Cooper-Frye sampling with short-range repulsion

TL;DR

This paper introduces the FIST sampler, a new method for incorporating short-range repulsion in particle sampling, improving accuracy and flexibility in modeling heavy ion collision observables.

Contribution

The FIST sampler integrates short-range repulsion via rejection sampling into the Cooper-Frye procedure, enabling more precise and extendable simulations of particle distributions in heavy ion collisions.

Findings

Quantifies the impact of excluded volume on proton number cumulants.

Demonstrates improved accuracy over analytical approximations.
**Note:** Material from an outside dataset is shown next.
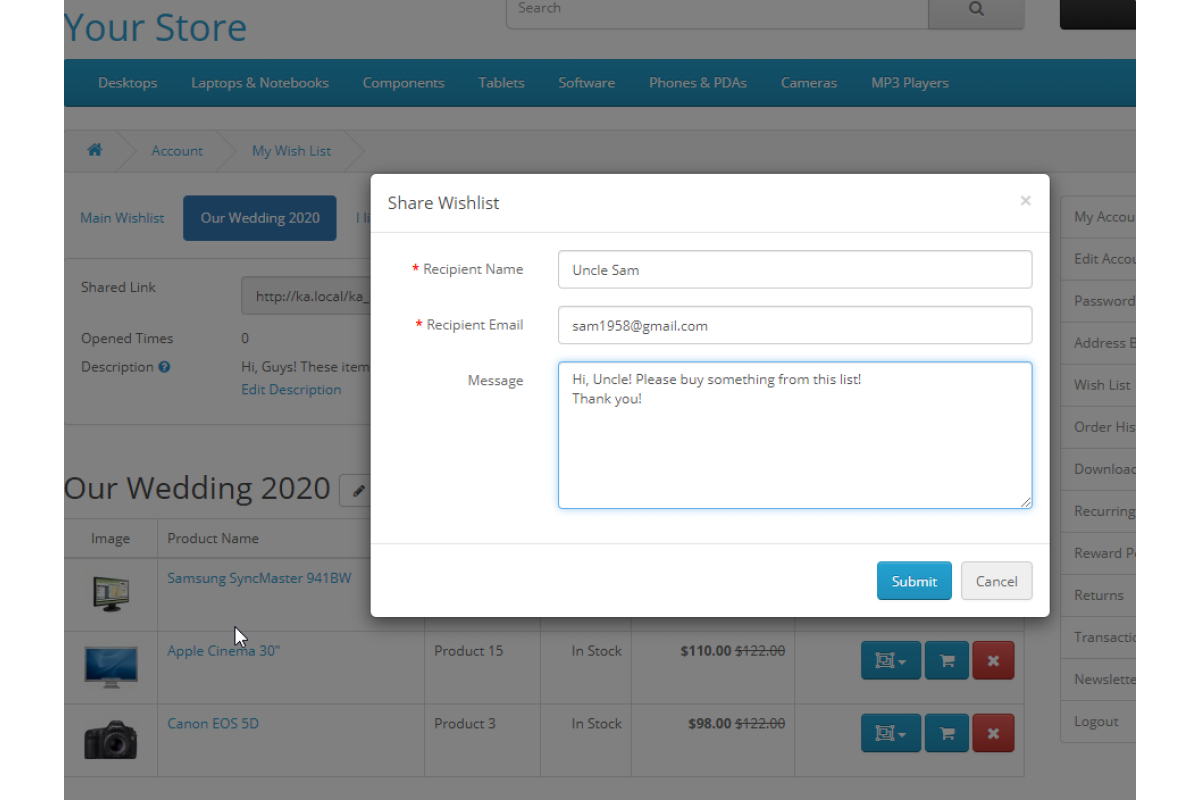Screen dimensions: 1200x800
Task: Click the home icon in breadcrumb
Action: (95, 150)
Shows flexibility of the method for various observables.

Abstract

This work incorporates the effect of short-range repulsion between particles into the Cooper-Frye hadron sampling procedure. This is achieved by means of a rejection sampling step, which prohibits any pair of particles from overlapping in the coordinate space, effectively modeling the effect of hard-core repulsion. The new procedure -- called the FIST sampler -- is based on the package Thermal-FIST. It is used here to study the effect of excluded volume on cumulants of the (net-)proton number distribution in central collisions of heavy ions in a broad collision energy range in conjunction with exact global conservation of baryon number, electric charge, and strangeness. The results are compared with earlier calculations based on analytical approximations, quantifying the accuracy of the latter at different collision energies. An additional advantage of the new method over the analytic approaches is that it offers the flexibility provided by event generators, making it straightforwardly extendable to other observables.